Et, en fin de compte, nous devons nous demander si les institutions démocratiques répondent aux besoins des femmes. La vraie démocratie est plus qu’une simple participation — il s’agit de pouvoirs et de contrepouvoirs, et d’établissements responsables permettant aux femmes d’obtenir réparation quand leurs droits sont bafoués et leurs besoins ignorés.

Le processus de contrôle judiciaire et parlementaire et les institutions d’audit publiques doivent assurer que leurs procédures et normes sont conçues de manière à contrôler les violations des droits des femmes et à permettre aux femmes de demander des enquêtes et des évaluations.

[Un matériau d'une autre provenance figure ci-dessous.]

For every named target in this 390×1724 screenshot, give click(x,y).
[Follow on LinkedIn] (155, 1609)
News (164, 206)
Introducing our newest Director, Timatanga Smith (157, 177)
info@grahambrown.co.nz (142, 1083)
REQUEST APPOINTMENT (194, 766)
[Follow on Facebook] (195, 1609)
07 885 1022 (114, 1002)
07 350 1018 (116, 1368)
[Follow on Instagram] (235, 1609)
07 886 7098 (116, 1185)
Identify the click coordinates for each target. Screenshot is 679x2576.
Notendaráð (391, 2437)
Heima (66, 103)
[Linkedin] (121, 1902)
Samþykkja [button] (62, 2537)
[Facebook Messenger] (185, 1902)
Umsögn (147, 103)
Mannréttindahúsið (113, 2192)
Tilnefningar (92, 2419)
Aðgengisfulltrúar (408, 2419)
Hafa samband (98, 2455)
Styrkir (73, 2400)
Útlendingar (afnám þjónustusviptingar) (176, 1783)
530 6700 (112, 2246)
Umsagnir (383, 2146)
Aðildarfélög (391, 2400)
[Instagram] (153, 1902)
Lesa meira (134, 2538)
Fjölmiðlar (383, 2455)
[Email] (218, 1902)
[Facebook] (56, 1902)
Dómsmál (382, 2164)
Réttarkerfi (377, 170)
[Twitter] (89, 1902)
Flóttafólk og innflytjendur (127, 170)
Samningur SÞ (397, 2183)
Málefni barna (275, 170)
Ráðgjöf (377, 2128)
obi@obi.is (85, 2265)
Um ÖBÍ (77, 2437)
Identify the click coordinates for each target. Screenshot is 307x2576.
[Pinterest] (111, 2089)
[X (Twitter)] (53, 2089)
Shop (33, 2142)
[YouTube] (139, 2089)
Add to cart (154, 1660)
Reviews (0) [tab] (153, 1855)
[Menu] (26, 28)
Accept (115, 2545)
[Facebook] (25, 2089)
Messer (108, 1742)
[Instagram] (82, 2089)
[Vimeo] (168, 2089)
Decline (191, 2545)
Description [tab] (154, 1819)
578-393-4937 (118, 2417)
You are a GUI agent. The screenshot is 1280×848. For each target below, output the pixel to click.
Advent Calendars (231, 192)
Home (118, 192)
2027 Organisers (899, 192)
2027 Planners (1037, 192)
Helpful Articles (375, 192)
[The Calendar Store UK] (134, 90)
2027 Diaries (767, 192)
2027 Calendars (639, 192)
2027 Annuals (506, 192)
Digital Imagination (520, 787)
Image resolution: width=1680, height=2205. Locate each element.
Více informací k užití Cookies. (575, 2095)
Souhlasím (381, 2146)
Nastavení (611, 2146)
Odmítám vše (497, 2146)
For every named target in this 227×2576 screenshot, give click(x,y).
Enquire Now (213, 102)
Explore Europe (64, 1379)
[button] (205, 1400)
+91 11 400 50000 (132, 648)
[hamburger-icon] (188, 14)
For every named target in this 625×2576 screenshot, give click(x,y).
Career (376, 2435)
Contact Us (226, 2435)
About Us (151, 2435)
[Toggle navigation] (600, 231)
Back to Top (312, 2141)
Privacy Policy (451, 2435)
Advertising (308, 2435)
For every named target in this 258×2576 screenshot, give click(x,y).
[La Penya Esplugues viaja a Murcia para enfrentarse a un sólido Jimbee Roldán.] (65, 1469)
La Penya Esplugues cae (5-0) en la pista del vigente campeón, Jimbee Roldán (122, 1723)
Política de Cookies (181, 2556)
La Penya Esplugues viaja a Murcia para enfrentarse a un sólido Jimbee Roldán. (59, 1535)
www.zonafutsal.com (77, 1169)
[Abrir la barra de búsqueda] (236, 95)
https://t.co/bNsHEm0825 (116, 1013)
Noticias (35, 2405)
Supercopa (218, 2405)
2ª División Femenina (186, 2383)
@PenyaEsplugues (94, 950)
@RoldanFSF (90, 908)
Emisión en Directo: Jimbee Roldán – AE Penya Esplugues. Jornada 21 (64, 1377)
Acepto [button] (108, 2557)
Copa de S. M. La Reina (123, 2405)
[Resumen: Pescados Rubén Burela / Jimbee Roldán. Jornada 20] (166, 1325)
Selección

Si ces établissements n’existent pas ou ne fonctionnent pas, le message envoyé aux femmes est que leurs droits de citoyenneté sont plus faibles que ceux des hommes, et que leurs droits à la sécurité, à un salaire juste, ou à la propriété sont subordonnés aux droits des hommes. Si les femmes ne peuvent pas tenir le gouvernement pour responsable de la promotion de l’égalité des sexes, la citoyenneté des femmes repose sur des bases fragiles.

Bon nombre d’entre vous ici présents se rappelleront du slogan des années 70 : « Ce qui est personnel est politique ». Ce slogan a reflété le fait que l’inégalité dans la sphère privée mine l’égalité dans le domaine public. Les lois et les institutions publiques peuvent renforcer ces inégalités privées, et ceci peut empêcher les institutions de répondre vraiment aux besoins des femmes. Un autre slogan concernant les femmes a été lancé dans mon propre pays pendant notre transition démocratique : « La démocratie dans le pays et à la maison ». La logique est identique ; un état démocratique devrait être jugé responsable des violations aux droits des femmes. Une véritable et pleine participation ne sera pas possible tant que l’égalité ne règne pas dans la vie quotidienne. Cela s’applique non seulement à l’égalité des sexes mais aussi à la nécessité de s’attaquer aux immenses disparités économiques — qui constituent une menace extrêmement grave à la démocratie.

Les programmes d’ONU Femmes abordent ces questions des choix, de l’influence, et de la responsabilité. Partout dans le monde, ONU Femmes appuie les efforts déployés par les mouvements de femmes afin d’obtenir le vote et de pouvoir se présenter à des postes politiques, par le biais de la formation des candidates et du travail avec les médias, en vue de produire des informations de meilleure qualité sur les campagnes des femmes.

En Tunisie et en Egypte, ONU Femmes aide les femmes de la société civile à définir leurs priorités par rapport à la réforme constitutionnelle. En Egypte, en République démocratique du Congo, et dans beaucoup d’autres contextes, ONU Femmes soutient les consultations entre les organisations de la société civile de femmes et les dirigeants politiques afin de développer des Chartes pour les femmes. Ces Chartes énumèrent les priorités des femmes pour ce qui est d’instaurer une démocratie tenant compte des questions de genre, telles que, entre autres, des quotas de candidats hommes-femmes lors des élections, des consultations entre les défenseurs de l’égalité des sexes et les décideurs politiques, et la création de réseaux de groupes de femmes élues aux comités parlementaires.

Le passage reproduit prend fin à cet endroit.